Understanding digital

Enabling Cisco’s customers to understand what SDN, or in Jasper’s case the IoT, actually does, relates to the wider digitisation narrative, because change in the enterprise is rarely to do with technology, but with people and business processes, and how they go about exploiting tech, according to Smith.

“I think it’s true that CIOs have struggled with this – some have done a great job, but all the same there’s a lot of talk in the industry about IT budgets moving away from the CIOs towards lines of business and so on,” he says.

“More than ever, we see in the digital word the potential for people to go and have little bits of technology and implement it for departmental or functional reasons, which they can do because these are cloud services bought on demand, per user.”

Smith continues: “Obviously in enterprises it’s much more complicated than that, but either way CIOs have to find a balance between providing the basics of business IT, and providing the dynamism, flexibility and competitiveness that they’re going to need to compete.

“CIOs, I think, universally understand digitisation as an issue, but there are so many different stages within organisations as to how far they have embraced and adopted it.

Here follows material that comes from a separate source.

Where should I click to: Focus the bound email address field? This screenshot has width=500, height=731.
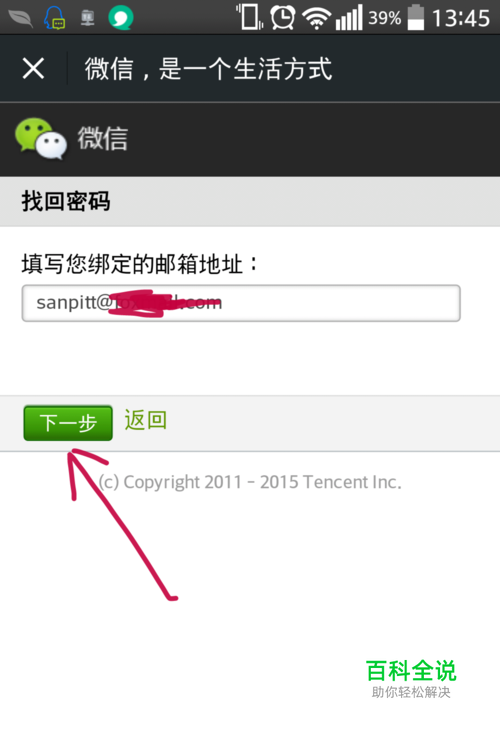(x=241, y=303)

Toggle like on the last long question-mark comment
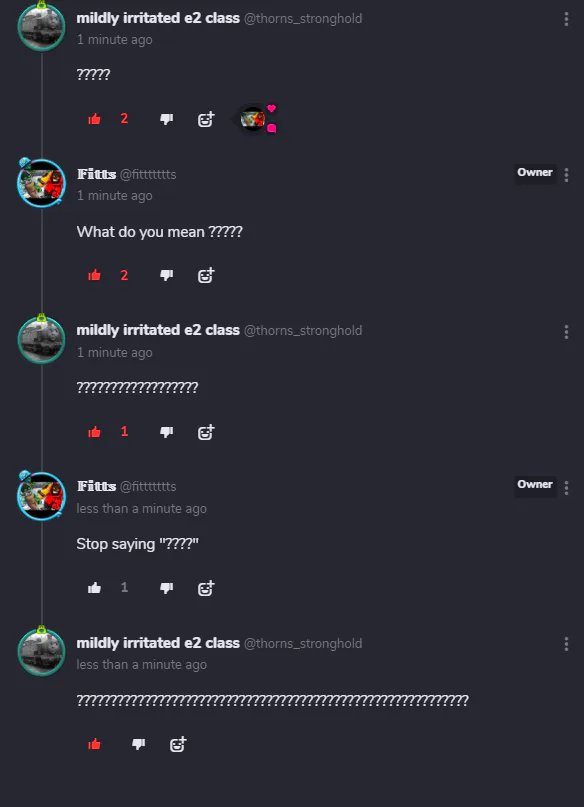95,744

“I would probably comfortably say now I’ve not talked to a single CEO or CIO in the past year who hasn’t got digital very highly on their agenda in some form or another. Either they’re doing it, or thinking about doing it, or they’re threatened by it, or they’ve got a strategy but haven’t done anything about it, or they’re well down the path.

“It’s such a pervasive capability that people are coming into our briefing centres and saying I need to think differently here, help me do that.”